-- Work to complete --
Write out every line below with no difference at all.

○ ○ ○

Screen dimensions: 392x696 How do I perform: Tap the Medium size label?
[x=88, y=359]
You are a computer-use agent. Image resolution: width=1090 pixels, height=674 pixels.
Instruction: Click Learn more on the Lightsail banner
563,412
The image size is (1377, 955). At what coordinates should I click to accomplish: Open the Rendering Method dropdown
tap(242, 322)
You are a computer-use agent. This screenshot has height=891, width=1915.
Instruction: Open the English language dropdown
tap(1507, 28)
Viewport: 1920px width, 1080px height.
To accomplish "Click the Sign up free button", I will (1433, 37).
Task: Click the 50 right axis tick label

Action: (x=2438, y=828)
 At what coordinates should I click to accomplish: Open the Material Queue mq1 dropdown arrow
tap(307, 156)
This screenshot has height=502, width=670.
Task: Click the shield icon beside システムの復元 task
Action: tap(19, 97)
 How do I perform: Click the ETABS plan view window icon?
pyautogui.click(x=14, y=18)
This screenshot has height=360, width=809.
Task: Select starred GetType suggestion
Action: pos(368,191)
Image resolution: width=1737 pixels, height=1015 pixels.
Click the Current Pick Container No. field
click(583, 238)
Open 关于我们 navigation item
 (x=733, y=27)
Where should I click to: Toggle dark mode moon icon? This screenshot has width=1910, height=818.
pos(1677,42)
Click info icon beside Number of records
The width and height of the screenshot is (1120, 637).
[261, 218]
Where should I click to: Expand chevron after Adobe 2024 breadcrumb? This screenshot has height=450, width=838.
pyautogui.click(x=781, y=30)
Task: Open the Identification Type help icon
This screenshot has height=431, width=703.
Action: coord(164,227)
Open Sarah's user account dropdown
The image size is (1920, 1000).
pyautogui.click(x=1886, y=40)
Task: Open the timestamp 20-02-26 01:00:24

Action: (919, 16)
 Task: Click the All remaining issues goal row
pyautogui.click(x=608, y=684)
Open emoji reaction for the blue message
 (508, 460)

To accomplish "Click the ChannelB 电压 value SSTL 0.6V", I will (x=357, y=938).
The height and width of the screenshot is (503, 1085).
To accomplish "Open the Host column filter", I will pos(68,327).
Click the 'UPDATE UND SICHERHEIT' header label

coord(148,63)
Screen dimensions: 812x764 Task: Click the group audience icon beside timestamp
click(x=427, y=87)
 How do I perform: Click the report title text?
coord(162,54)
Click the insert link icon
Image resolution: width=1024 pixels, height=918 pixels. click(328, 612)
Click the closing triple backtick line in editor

○ ○ ○

-- Output for this exercise --
Screen dimensions: 392x696 How do I perform: Tap the Medium size label?
[x=88, y=359]
You are a computer-use agent. Image resolution: width=1090 pixels, height=674 pixels.
Instruction: Click Learn more on the Lightsail banner
563,412
The image size is (1377, 955). At what coordinates should I click to accomplish: Open the Rendering Method dropdown
tap(242, 322)
You are a computer-use agent. This screenshot has height=891, width=1915.
Instruction: Open the English language dropdown
tap(1507, 28)
Viewport: 1920px width, 1080px height.
To accomplish "Click the Sign up free button", I will (1433, 37).
Task: Click the 50 right axis tick label

Action: (x=2438, y=828)
 At what coordinates should I click to accomplish: Open the Material Queue mq1 dropdown arrow
tap(307, 156)
This screenshot has height=502, width=670.
Task: Click the shield icon beside システムの復元 task
Action: tap(19, 97)
 How do I perform: Click the ETABS plan view window icon?
pyautogui.click(x=14, y=18)
This screenshot has height=360, width=809.
Task: Select starred GetType suggestion
Action: pos(368,191)
Image resolution: width=1737 pixels, height=1015 pixels.
Click the Current Pick Container No. field
click(583, 238)
Open 关于我们 navigation item
 (x=733, y=27)
Where should I click to: Toggle dark mode moon icon? This screenshot has width=1910, height=818.
pos(1677,42)
Click info icon beside Number of records
The width and height of the screenshot is (1120, 637).
[261, 218]
Where should I click to: Expand chevron after Adobe 2024 breadcrumb? This screenshot has height=450, width=838.
pyautogui.click(x=781, y=30)
Task: Open the Identification Type help icon
This screenshot has height=431, width=703.
Action: coord(164,227)
Open Sarah's user account dropdown
The image size is (1920, 1000).
pyautogui.click(x=1886, y=40)
Task: Open the timestamp 20-02-26 01:00:24

Action: (919, 16)
 Task: Click the All remaining issues goal row
pyautogui.click(x=608, y=684)
Open emoji reaction for the blue message
 (508, 460)

To accomplish "Click the ChannelB 电压 value SSTL 0.6V", I will (x=357, y=938).
The height and width of the screenshot is (503, 1085).
To accomplish "Open the Host column filter", I will pos(68,327).
Click the 'UPDATE UND SICHERHEIT' header label

coord(148,63)
Screen dimensions: 812x764 Task: Click the group audience icon beside timestamp
click(x=427, y=87)
 How do I perform: Click the report title text?
coord(162,54)
Click the insert link icon
Image resolution: width=1024 pixels, height=918 pixels. click(328, 612)
Click the closing triple backtick line in editor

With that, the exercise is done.